La banca di riferimento della TEC srl, come del Consorzio GSC, era la filiale napoletana della Banca Popolare di Reggio Emilia, poi Banca dell’Emilia Romagna, la cui sede si trovava a Fuorigrotta, in viale Augusto. Da quel conto vennero fuori le condizioni affinché Nicola Schiavone potesse utilizzare una carta di credito certo non collegata ai circuiti medi-ordinari Visa o Mastercard, ma a quello prestigiosissimo, che di certo non consegna la sua storica carta verde al primo che passa, parliamo di American Express.

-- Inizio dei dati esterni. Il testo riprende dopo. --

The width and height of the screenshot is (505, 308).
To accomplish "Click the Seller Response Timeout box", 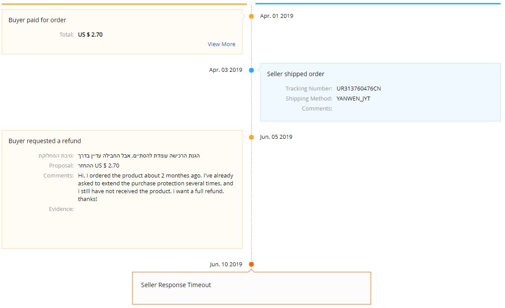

Insomma, il quadro che viene fuori è quello di un controllo ad ampio spettro esercitato da Nicola Schiavone. Utilizza i suoi dipendenti, come succede proprio alla Caserta, anche dentro ad altre società, a partire dalla ITEP, su cui ci siamo soffermati a lungo nei giorni scorsi, sino alla società di comunicazione BCS con sede a Napoli, in piazza dei Martiri, in cui Schiavone esercita in maniera un  po’ anomala le funzioni di socio unico e amministratore. Stefania Caserta metteva il suo lavoro a disposizione anche di questa società e non faceva certo domande. Considerava Nicola Schiavone il suo datore di in TEC srl, esattamente come tale l’aveva considerato nella ITEP. E siccome la BCS era una società di Nicola Schiavone, l’impiegata Caserta riteneva di prestar servizio nella stessa azienda, a dimostrazione che il dominus era sempre uno ed uno solo.